Following the temporary closure of many of its non-critical services, VASNHS is using the excess manpower to staff critical care areas within the North Las Vegas VA Medical Center. As such, VASNHS is currently providing refresher training to more than 80 nurses, intermediate care technicians, and medical equipment technicians who could potentially shift from their regularly-assigned duties to critical care positions in support of COVID-19 response operations.
“We understand the gravity of this situation, and are looking at models from other countries,” said Quentin Hart, clinical nurse educator and instructor for the critical care training program. “Our leadership is looking at those models and trying to learn from that [foresight] to better prepare us.”
VASNHS Nursing Professional Services staff provided critical care training to the operating room, post-anesthesia care unit, special procedures unit, interventional radiology and cardiac catheterization lab nurses as part of the COVID-19 surge plan. During a week-long course, staff honed their nursing skills such as safely drawing blood, performing electrocardiograms, and giving respiratory treatments.
“Being a nurse means you have that basic training anyway,” Hart said. “We just try to facilitate refreshing of those skills. An OR nurse would not normally be doing lab draws, medications, or respiratory treatments. These are functions that are performed before or after surgery, so those things aren’t in their normal scope of practice. We’re making sure they can document their actions, they understand where the orders are going to be coming from, and we’re refreshing some of the physical skills that are required in the acute care setting.”
For the nurses themselves, the specialized nature of their normal jobs means that the refresher course is a way to sharpen those general skills. “The training provided by Nursing Professional Services is a great foundation which allowed us to practice hands-on for procedures and processes that we don’t typically utilize in our departments,” said Kimberly Macasieb, operating room nurse participating in the course. “Understanding what knowledge and skills we do have that can be applied to other areas and what we can do to help the critical care nurses is paramount. This training provided an overview of some tasks we may be able to do that will help ease the workload of the critical care nurses.”
While this refresher training is specifically geared toward handling a potential COVID-19-related patient surge, VASNHS staff practice for these types of scenarios regularly. “Our leadership has us prepare for these types of scenarios with exercises like mass casualty drills,” said Hart. “We have an entire department set aside for emergency preparedness. I don’t know if anyone in the private sector has prepared to the extent that we have. This is just giving us an opportunity to put [our training] into effect. COVID-19 is not unique in how we prepare for pandemics. This type of emergency is practiced routinely.”

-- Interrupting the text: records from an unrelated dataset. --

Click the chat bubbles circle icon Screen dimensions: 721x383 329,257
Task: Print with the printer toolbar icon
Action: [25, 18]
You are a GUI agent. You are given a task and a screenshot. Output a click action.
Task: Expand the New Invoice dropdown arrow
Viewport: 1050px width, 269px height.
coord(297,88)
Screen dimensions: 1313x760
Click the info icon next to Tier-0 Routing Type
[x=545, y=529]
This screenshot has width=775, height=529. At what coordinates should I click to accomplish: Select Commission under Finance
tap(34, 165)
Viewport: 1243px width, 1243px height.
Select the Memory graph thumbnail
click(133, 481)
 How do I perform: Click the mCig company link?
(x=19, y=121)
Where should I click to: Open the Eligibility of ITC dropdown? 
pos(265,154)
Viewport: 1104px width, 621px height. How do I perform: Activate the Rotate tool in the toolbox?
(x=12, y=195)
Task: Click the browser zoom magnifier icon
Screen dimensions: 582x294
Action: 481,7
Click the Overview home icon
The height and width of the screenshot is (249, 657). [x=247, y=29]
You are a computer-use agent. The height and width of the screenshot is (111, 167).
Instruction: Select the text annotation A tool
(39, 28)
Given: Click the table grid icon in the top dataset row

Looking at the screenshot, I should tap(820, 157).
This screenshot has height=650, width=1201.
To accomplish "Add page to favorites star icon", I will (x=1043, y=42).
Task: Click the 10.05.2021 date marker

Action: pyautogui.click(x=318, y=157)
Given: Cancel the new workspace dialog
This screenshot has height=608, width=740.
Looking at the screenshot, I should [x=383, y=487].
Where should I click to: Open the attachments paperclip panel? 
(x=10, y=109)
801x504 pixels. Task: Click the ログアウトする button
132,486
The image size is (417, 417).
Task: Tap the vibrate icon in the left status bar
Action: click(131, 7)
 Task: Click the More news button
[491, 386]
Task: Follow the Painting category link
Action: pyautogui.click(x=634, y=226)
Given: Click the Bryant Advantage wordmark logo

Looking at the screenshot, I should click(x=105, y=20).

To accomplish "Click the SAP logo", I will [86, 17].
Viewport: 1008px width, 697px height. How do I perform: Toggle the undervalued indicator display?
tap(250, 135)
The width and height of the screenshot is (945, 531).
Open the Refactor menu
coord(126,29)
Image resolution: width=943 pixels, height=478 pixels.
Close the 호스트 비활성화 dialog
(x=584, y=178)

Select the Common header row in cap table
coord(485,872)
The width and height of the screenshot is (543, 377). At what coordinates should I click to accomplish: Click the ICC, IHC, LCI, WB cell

And the nurses participating in the course are taking to the challenge, knowing that they may have to put these lessons into action soon enough. “I think it’s safe to say that everyone is nervous about the unknown,” said Macasieb. “It’s like waiting for a battle to start. We see what is happening in places like Italy and New York and it is scary … All we can do is prepare the best we can and see how we can help each other to provide the best care possible for our patients.”
“They understand the usefulness of trying to practice these skills before they are interacting with real patients,” Hart said. “We understand the gravity of this, and why it’s important for us to establish best practices in case we experience an influx of patients like we are seeing around the country.”